Pro und Contra: Inklusion im Sport?
7. August 2014Da staunte der Laie und die Fachwelt wunderte sich. Der Weitspringer von Bayer Leverkusen wurde am 26. Juli 2014 in seiner Disziplin Deutscher Meister, obwohl er behindert ist. Mit einer Weite von 8,24 Meter schlug der den nicht behinderten Ex-Europameister Christian Reif um vier Zentimeter, ließ also die gesamte nichtbehinderte Konkurrenz hinter sich. Seit einem Sportunfall vor elf Jahren ist der 25-Jährige Markus Rehm unterschenkelamputiert.

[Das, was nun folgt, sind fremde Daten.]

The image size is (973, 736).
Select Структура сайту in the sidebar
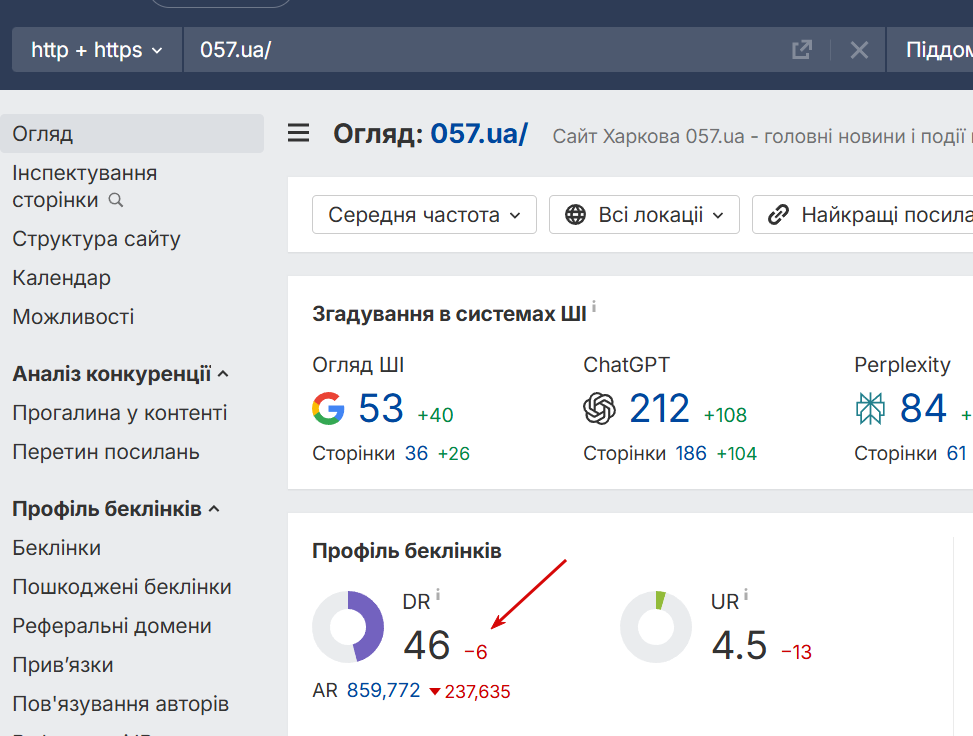coord(96,239)
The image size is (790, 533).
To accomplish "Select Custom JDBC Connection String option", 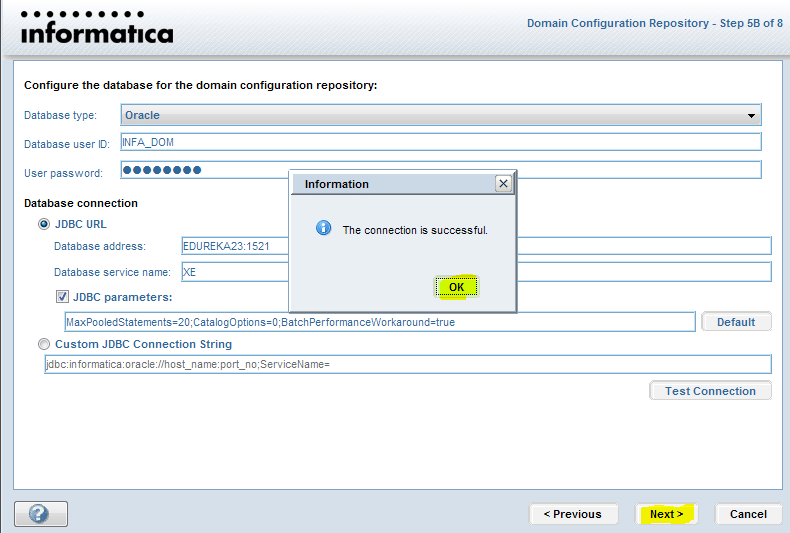I will click(44, 344).
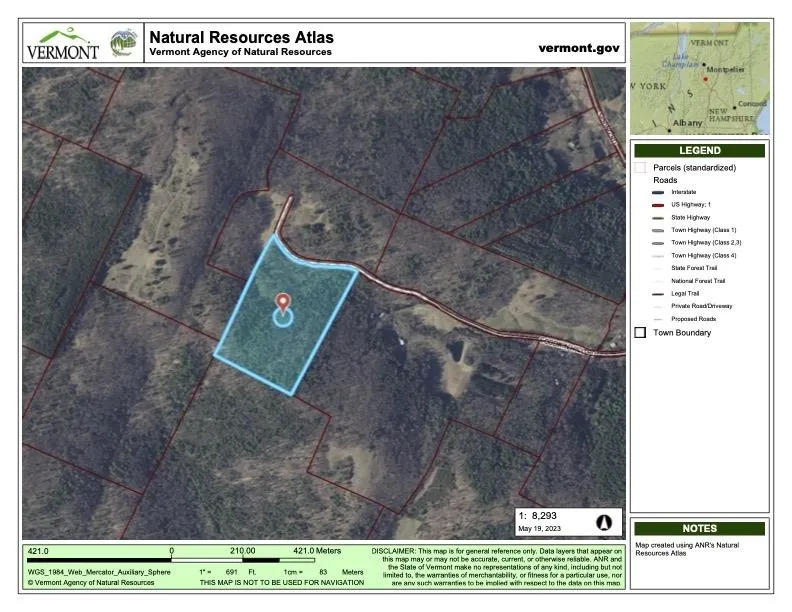
Task: Click the Vermont state logo
Action: 62,44
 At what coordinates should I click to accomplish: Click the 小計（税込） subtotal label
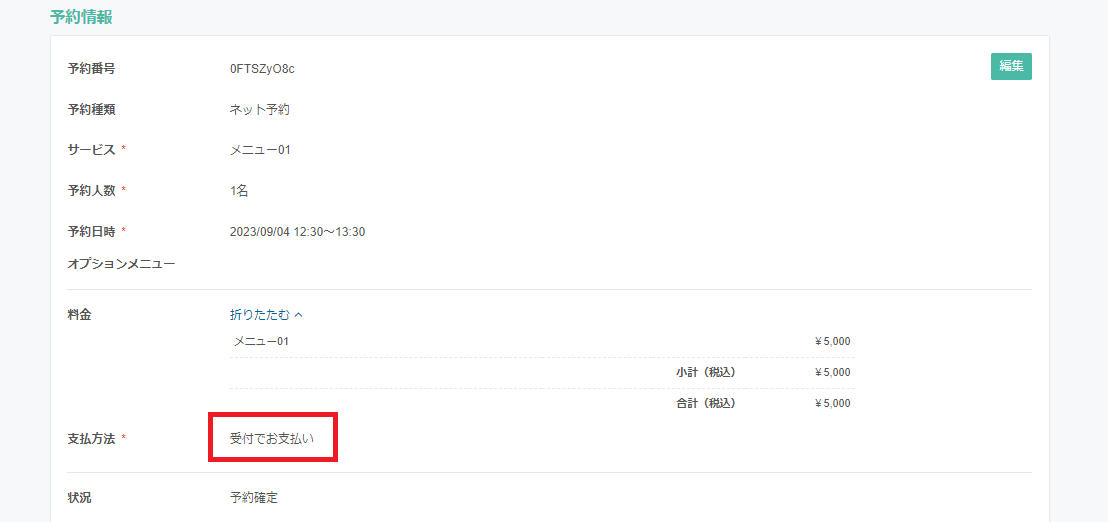[x=706, y=372]
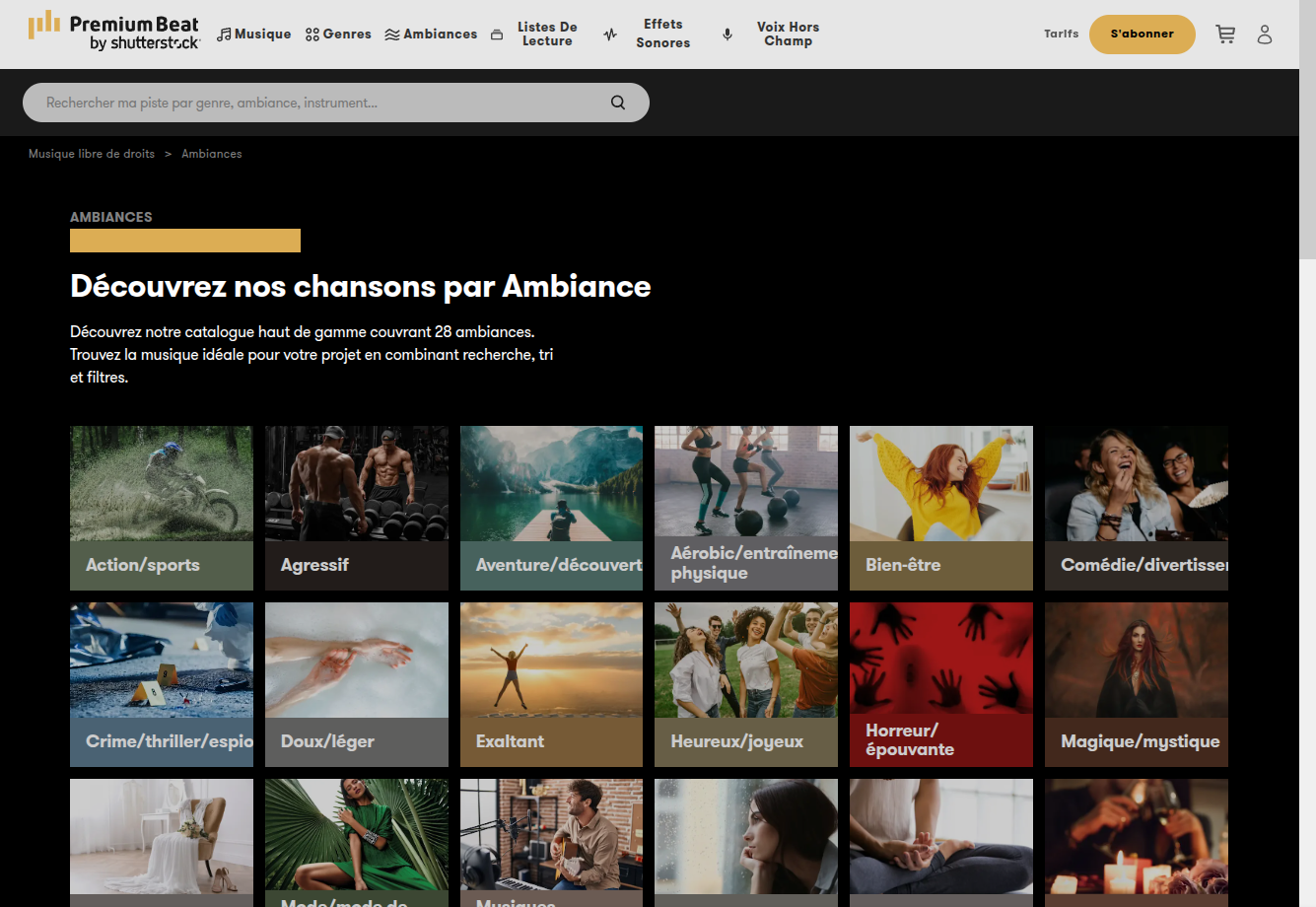Open the Heureux/joyeux ambiance tile

click(x=745, y=684)
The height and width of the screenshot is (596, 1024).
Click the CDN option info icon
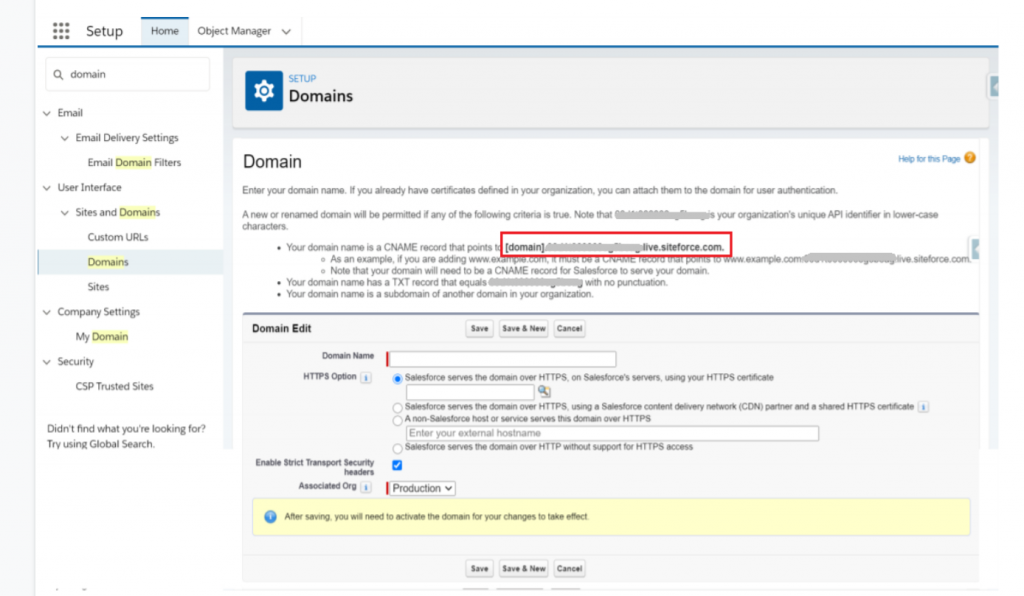coord(923,407)
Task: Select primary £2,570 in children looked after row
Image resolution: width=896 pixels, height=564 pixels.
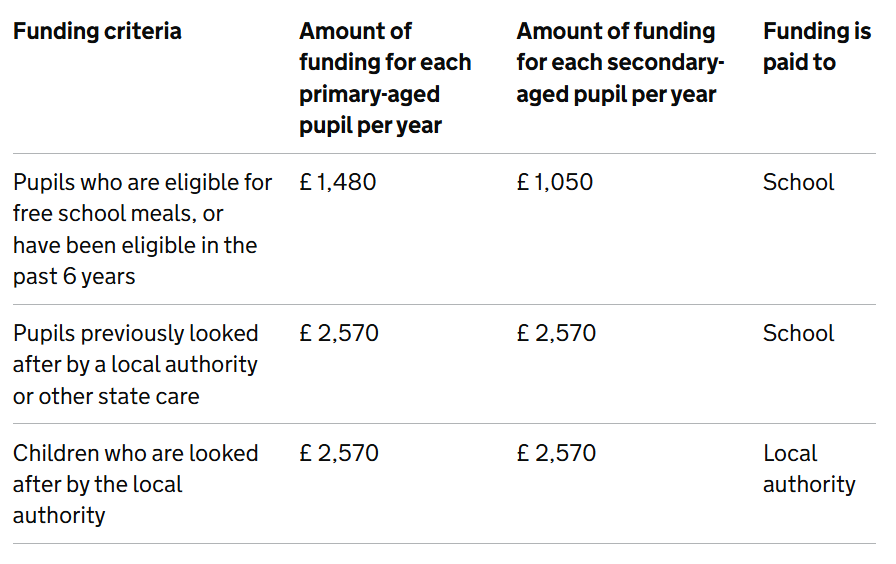Action: pyautogui.click(x=339, y=453)
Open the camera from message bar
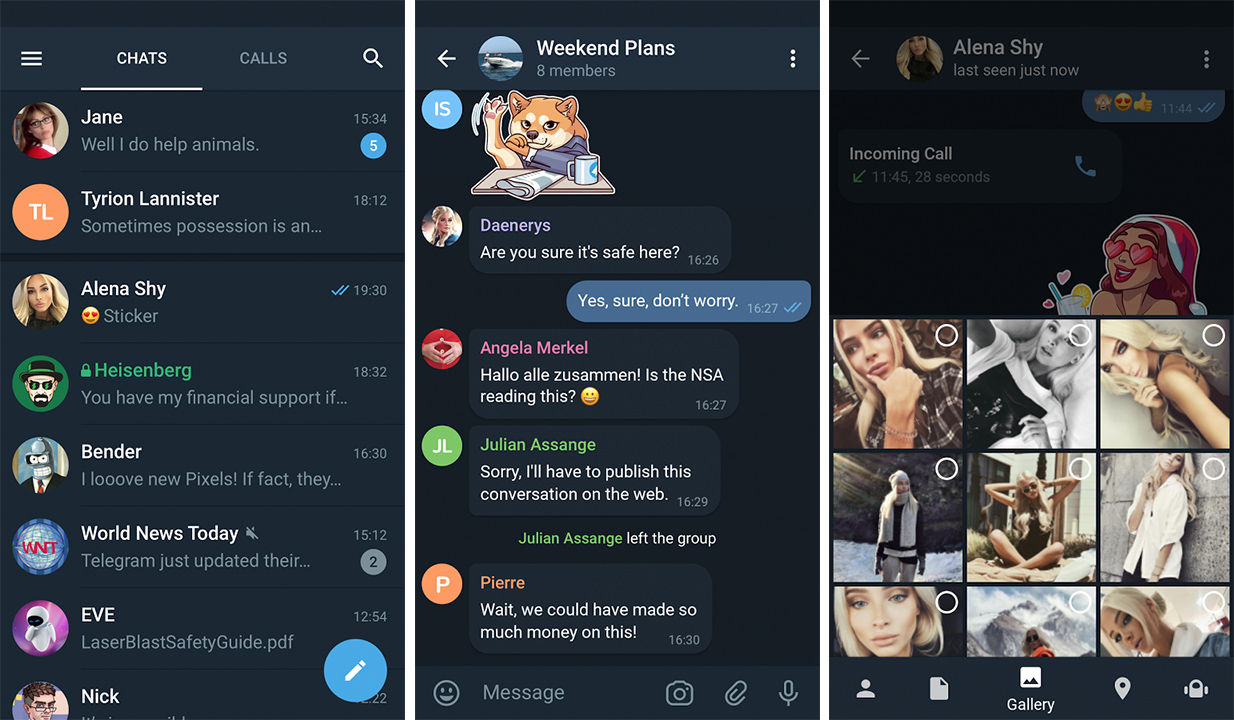1234x720 pixels. pyautogui.click(x=680, y=692)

Bei Wettkämpfen trägt der gelernte Orthopädietechniker-Meister eine Prothese aus Karbon. Um diese Prothese drehen sich Spekulationen und Diskussionen: Ist sie eine Behinderung beim Sport oder verschafft sie Rehm einen entscheidenden und damit unerlaubten Vorteil? Weil diese Frage nicht geklärt ist, gilt der Sieg des Athleten bei den Deutschen Meisterschaften zunächst nur unter Vorbehalt.
Keine Teilnahme bei der Europameisterschaft
Vier Tage nach Markus Rehms Sieg gab der Deutsche Leichtathletik-Verband (DLV) bekannt, dass der Weitspringer nicht an den Europameisterschaften teilnehmen darf, die vom 12. Bis 17. August 2014 in Zürich ausgetragen werden. Zur Begründung führt Clemens Prokopp, der Präsident des Verbands an, dass "deutliche Zweifel" daran bestünden, "dass Sprünge mit Beinprothese und mit einem natürlichen Sprunggelenk vergleichbar sind". Messungen hatten ergeben, dass Rehm trotz eines langsameren Anlaufs eine höhere Vertikalgeschwindigkeit erreichte als seine Konkurrenten, im Ergebnis also weiter sprang.
Inklusion im Sport gescheitert?
Im vielfältigen Durcheinander der Stimmen, die sich nach der Entscheidung des Deutschen Leichtathletik-Verbandes zur Nicht-Nominierung Rehms erhoben, lassen sich im Wesentlichen zwei Strömungen ausmachen. Erstens: Die Entscheidung sei eine Benachteiligung behinderter Sportler und ein Rückschlag für die Inklusion innerhalb der Gesellschaft. Stimmenlager zwei betont dagegen, im Sport müsse es fair zugehen. Solange nur der geringste Zweifel an einer Chancengleichheit im Wettkampf bestehe, dürfe Markus Rehmer nicht starten. "Die Verbände haben die regeltheoretischen Entscheidungen zu treffen. Das hat mit Inklusion oder Gegeninklusion nichts zu tun", sagt Helmut Digel, deutsches Mitglied im Führungsgremium des Weltleichtathletikverbandes IAAF. Wer hat also recht?
Der betroffene Markus Rehm hat inzwischen seinerseits ein Beispiel für Fair Play gegeben. Trotz großer Zweifel an der Richtigkeit seiner Nichtnominierung für die Leichtathletik-EM in Zürich will er sie juristisch nicht anfechten. Doch ist der Fall für ihn nicht erledigt: "Es darf nicht in den Köpfen bleiben, dass ich nur wegen der Beinprothese gewonnen habe. Das wäre ein extrem falsches Bild", so der Weitspringer. Er wird also weiter kämpfen.